BANDARLAMPUNG – LSM TRAPUNG (Transparansi Rakyat Lampung) bersama Aliansi Mahasiswa Universitas Islam Negeri (UIN) Raden Intan Lampung, Senin, 3 November 2025 melapor ke Kejati Lampung. Ini terkait adanya dugaan tindak pidana korupsi (tipikor), gratifikasi, penyalahgunaan wewenang, dan komersialisasi layanan akademik yang diduga terjadi di kampus UIN Raden Intan Lampung.

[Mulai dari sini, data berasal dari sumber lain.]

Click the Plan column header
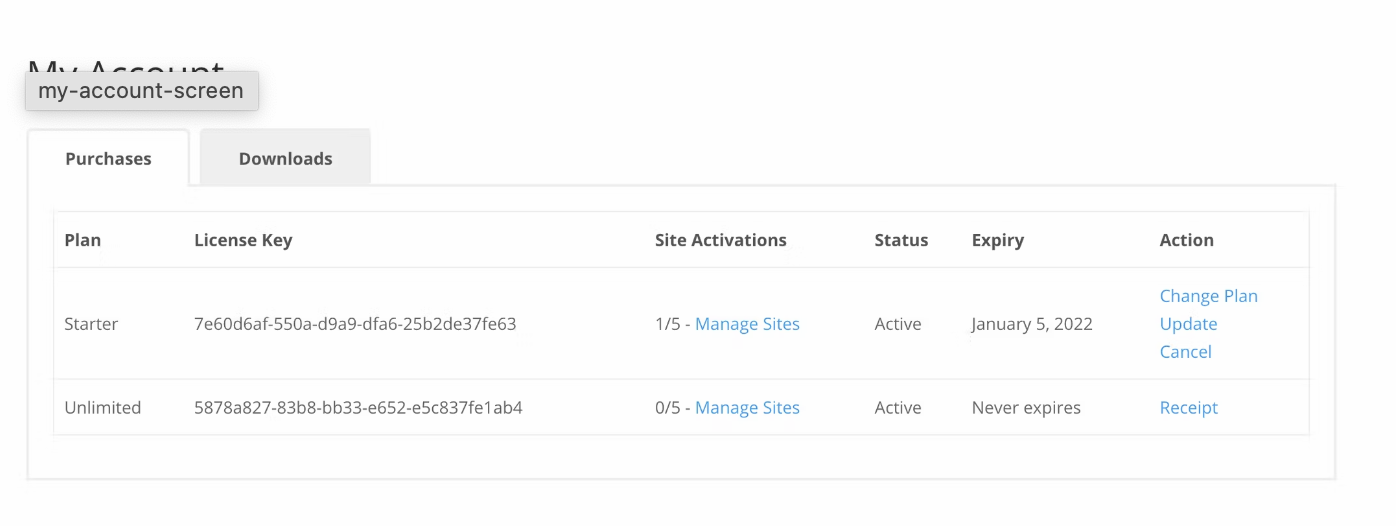This screenshot has height=526, width=1396. click(x=82, y=240)
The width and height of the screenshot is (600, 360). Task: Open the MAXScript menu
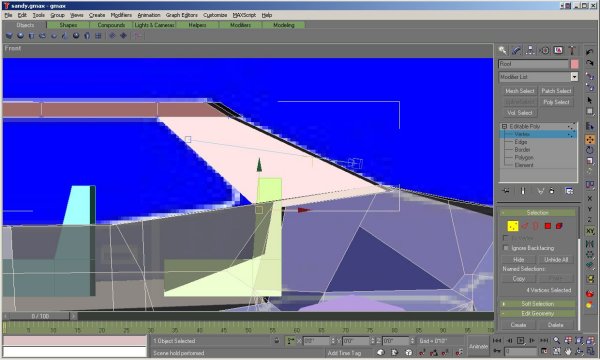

Laporan LSM TRAPUNG yang beralamat di Jl. Sri Krisna GG. Waru No. 37 LK I, Kelurahan. Sawah Brebes, Kecamatan. Tanjung Karang Timur, Kota Bandar Lampung tersebut tertuang dalam surat Nomor: 112/TRAPUNG/LP-ALIANSI/KEJATI-LAMPUNG/11/2025 yang ditujukan Kepada Kepala Kejaksaan Tinggi (Kajati) Lampung, Danang Suryo Wibowo, S.H.,LLM.
Adapun laporan ini dilakukan mengacu pada amanat UUD 1945 Pasal 28F, UU No. 20 Tahun 2001 tentang Pemberantasan Tindak Pidana Korupsi, UU No. 14 Tahun 2008 tentang Keterbukaan Informasi Publik, UU No. 25 Tahun 2009 tentang Pelayanan Publik, serta ketentuan pengelolaan keuangan negara dan layanan publik pendidikan.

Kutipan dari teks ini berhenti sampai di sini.